* **Required work**: Down to the last line, repeat the entries exactly and drop any image.

* **Stored entries**:
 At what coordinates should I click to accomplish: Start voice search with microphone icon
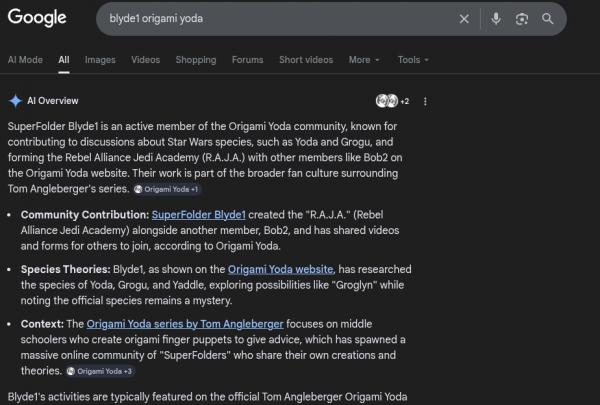point(496,19)
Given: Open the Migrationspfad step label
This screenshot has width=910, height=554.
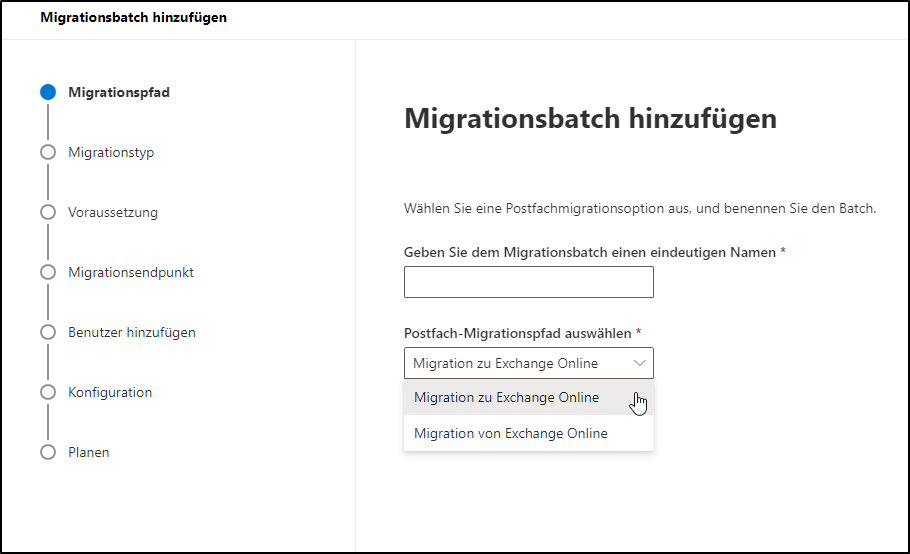Looking at the screenshot, I should point(119,92).
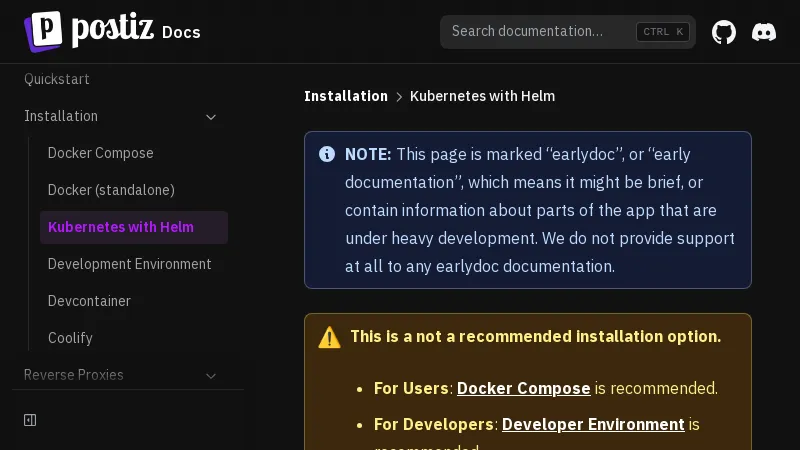Collapse sidebar using the bottom-left panel icon
Image resolution: width=800 pixels, height=450 pixels.
pyautogui.click(x=30, y=420)
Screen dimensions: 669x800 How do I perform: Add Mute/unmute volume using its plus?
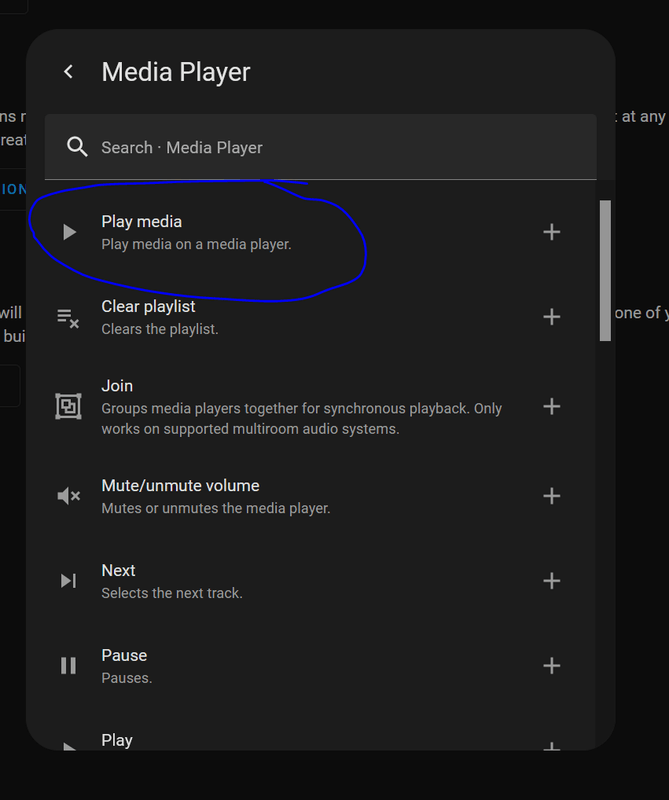[551, 496]
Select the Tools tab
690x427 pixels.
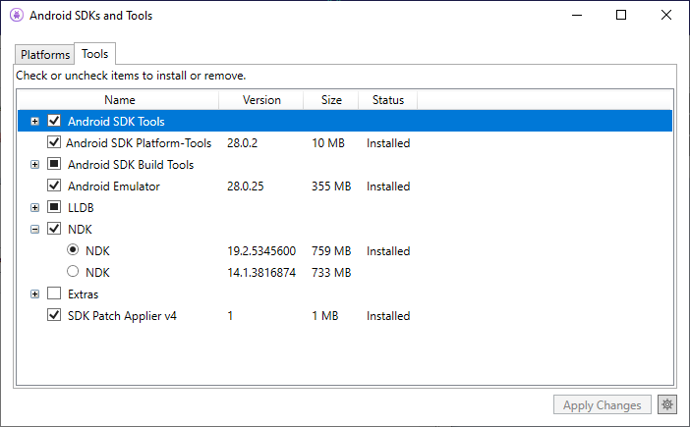point(95,54)
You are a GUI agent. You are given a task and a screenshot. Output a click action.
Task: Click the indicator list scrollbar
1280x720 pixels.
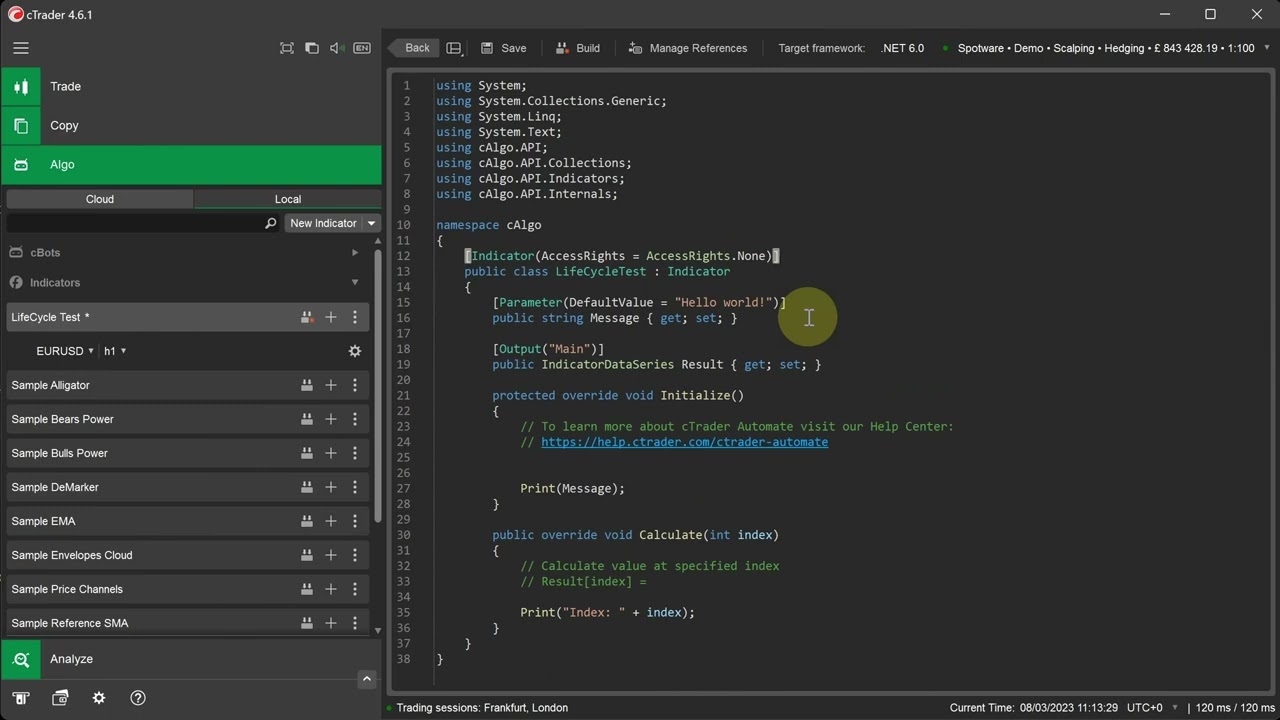(x=377, y=385)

* **Expected output**:
 At what coordinates should I click to accomplish: Start voice search with microphone icon
point(496,19)
Given: Open the Migrationspfad step label
This screenshot has width=910, height=554.
Looking at the screenshot, I should point(119,92).
Collapse sidebar using the bottom-left panel icon
Image resolution: width=800 pixels, height=450 pixels.
pyautogui.click(x=30, y=420)
Screen dimensions: 669x800 How do I perform: Add Mute/unmute volume using its plus?
[551, 496]
Select the Tools tab
690x427 pixels.
point(95,54)
You are a GUI agent. You are given a task and a screenshot. Output a click action.
Task: Click the indicator list scrollbar
1280x720 pixels.
(x=377, y=385)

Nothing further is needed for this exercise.